Africa’s cross-border payments system is broken. Despite a surge in fintech innovation, businesses and consumers still face high costs, slow transactions, and unreliable infrastructure. A new report from African venture firm Oui Capital, seen by Launch Base Africa, dissects the structural gaps holding back the continent’s financial integration — and highlights where startups and regulators could intervene.
The Problem: A Fragmented, Dollar-Dependent System
At the heart of Africa’s cross-border payments crisis is its reliance on outdated financial infrastructure. The report identifies five key pain points:
- No Pan-African Clearing System
- Unlike Europe’s SEPA or the US’s ACH, Africa lacks a unified clearing mechanism. Most intra-African transactions still route through correspondent banks in the US or Europe, adding fees and delays.
2. Illiquid FX Markets
- Many African currencies are thinly traded, forcing businesses to pay 5–10% in conversion fees — far higher than global averages.
3. Fintechs and Banks Don’t Talk to Each Other
- Poor API standardization means fintechs struggle to integrate with traditional banks, creating inefficiencies.
4. Slow Adoption of PAPSS
- The Pan-African Payment and Settlement System (PAPSS), designed to enable instant cross-border transactions, has seen sluggish uptake due to liquidity shortages and regulatory delays.
5. Overdependence on SWIFT
- African banks still rely heavily on SWIFT, which is expensive and slow compared to modern alternatives.
Emerging Solutions: Can Fintech Fix This?
The report outlines several potential fixes — some already in motion, others still aspirational:
- Real-Time Settlement Systems
- RTGS (Real-Time Gross Settlement) networks could bypass USD clearing, cutting costs and settlement times.
- Decentralized FX Pools
- Blockchain-based liquidity solutions, including stablecoins, could provide cheaper currency exchange without correspondent banks.
- Standardized APIs
- Open banking frameworks could improve interoperability between fintechs and banks.

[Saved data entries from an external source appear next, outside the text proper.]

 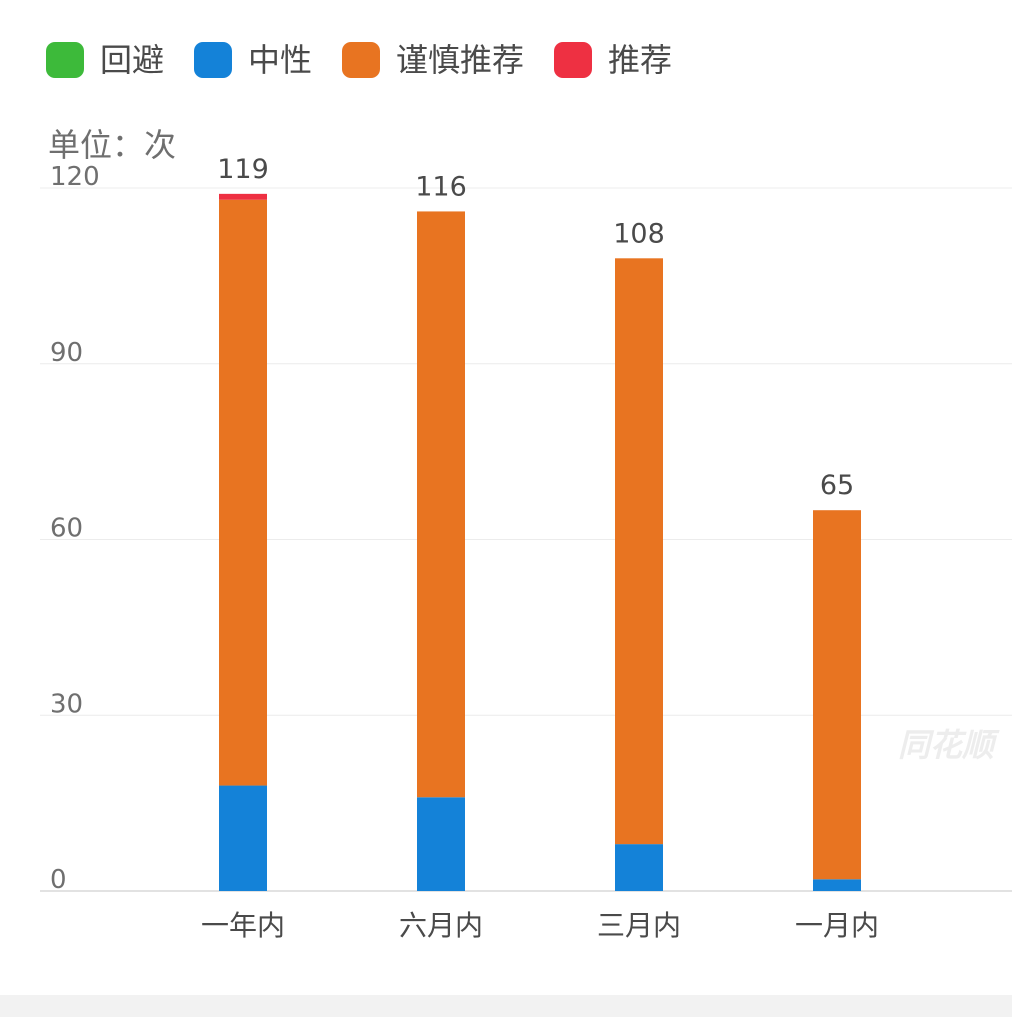 What do you see at coordinates (574, 60) in the screenshot?
I see `legend-swatch-recommend` at bounding box center [574, 60].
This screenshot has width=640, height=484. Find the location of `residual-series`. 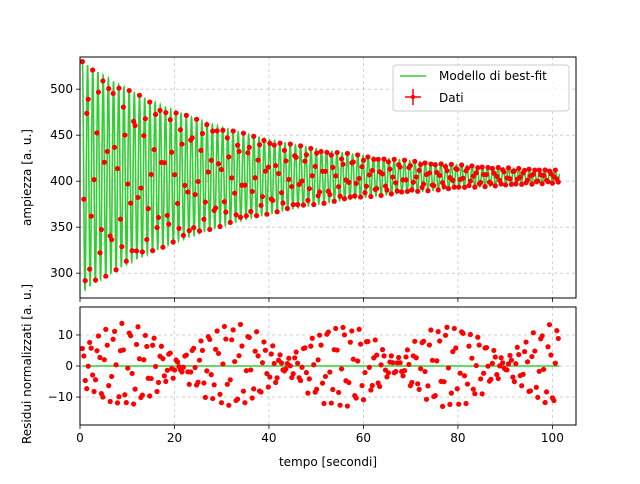

residual-series is located at coordinates (320, 364).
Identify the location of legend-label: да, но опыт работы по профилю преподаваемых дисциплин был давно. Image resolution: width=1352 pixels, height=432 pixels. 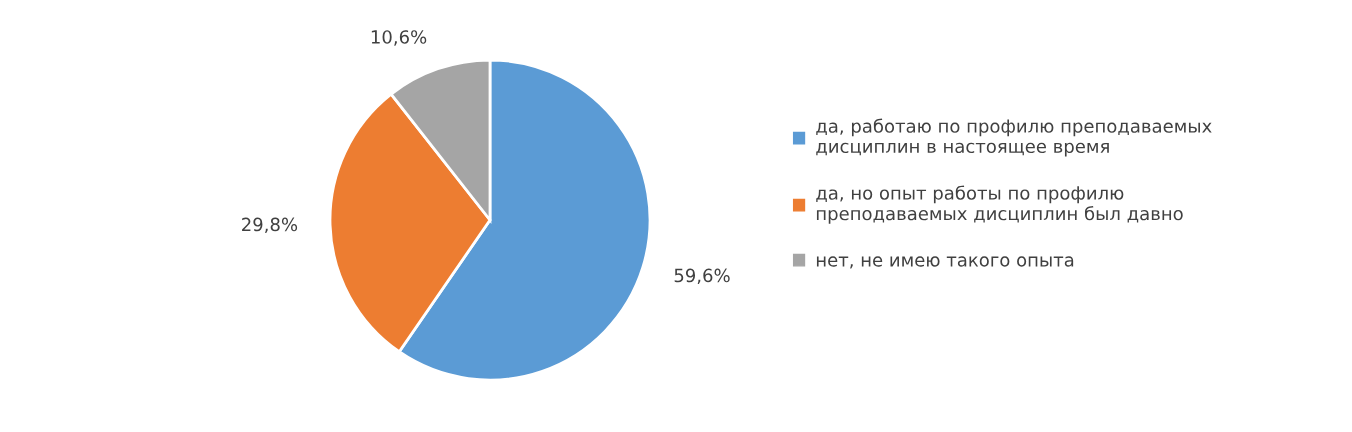
(1000, 204).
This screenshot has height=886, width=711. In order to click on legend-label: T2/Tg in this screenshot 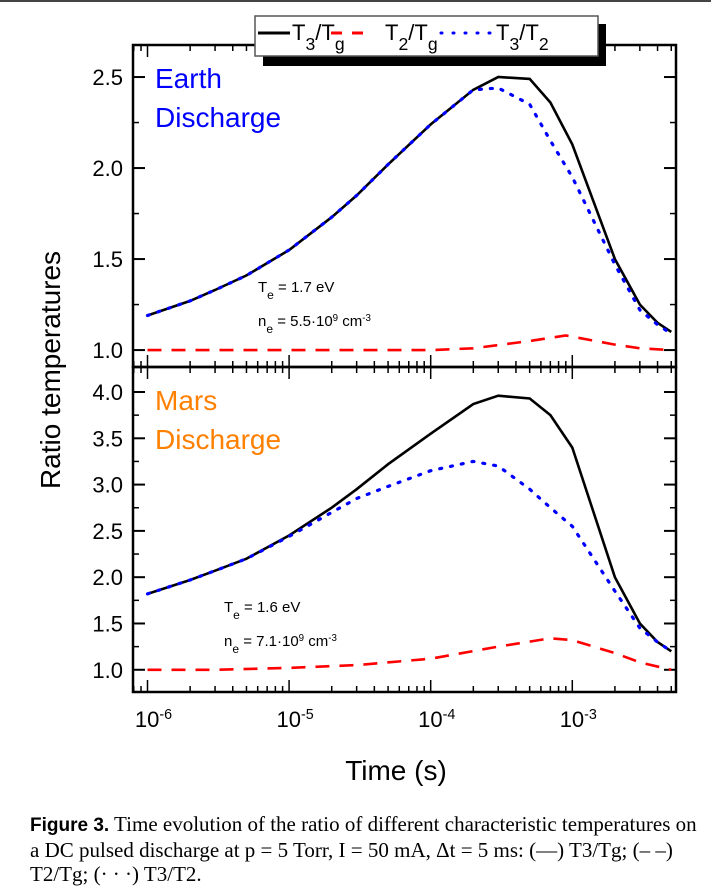, I will do `click(412, 37)`.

- Alternative Networks to SWIFT
- Startups like Nala and Chipper Cash are building direct payment corridors, while PAPSS could eventually replace SWIFT for intra-African trade.
The Risks Holding Fintechs Back
Even with these innovations, fintechs face major hurdles:
- Regulatory Whiplash
Sudden policy shifts — like Nigeria’s crypto crackdown — create uncertainty. Compliance costs are high, with licensing processes taking years in some markets. - FX Volatility and Liquidity Shortages
Startups offering FX loans or multi-currency accounts risk insolvency if currencies crash (e.g., Nigeria’s naira devaluation). - Brutal Competition
Remittance fees have plummeted to 0.5–2%, squeezing margins. Customer acquisition costs ($5-$30 per user) further strain profitability.
Where the Market is Heading?
The report predicts three major shifts:
Decline of Traditional Remittance Giants
- African fintechs like LemFi, Geegpay, and Chipper Cash are undercutting incumbents (Western Union, MoneyGram) with lower fees and digital-first models.
Rise of Stablecoins and Crypto Payments
- Despite regulatory hurdles, crypto-enabled remittances are growing as a workaround for FX inefficiencies.
B2B Payments as the Next Frontier
- SMEs and trade finance remain underserved. Startups that streamline cross-border invoices and supplier payments could unlock billions in trapped capital.
What Needs to Happen Next?
The report ends with clear calls to action:
For Investors:
- Back infrastructure plays (PAPSS adoption, FX liquidity solutions).
- Bet on interoperability enablers rather than standalone fintech apps.
For Founders:
- Focus on SME payments and embedded finance (lending, insurance).
- Prioritize partnerships with mobile money providers for last-mile reach.
For Policymakers:
- Harmonize regulations — a single African KYC framework could slash compliance costs.
- Accelerate PAPSS adoption by mandating bank participation.
- Test blockchain settlements instead of blanket crypto bans.
The Bottom Line
Africa’s cross-border payments system is ripe for disruption, but progress depends on collaboration between fintechs, banks, and regulators. Without systemic fixes, high costs and inefficiencies will persist — holding back trade and financial inclusion across the continent.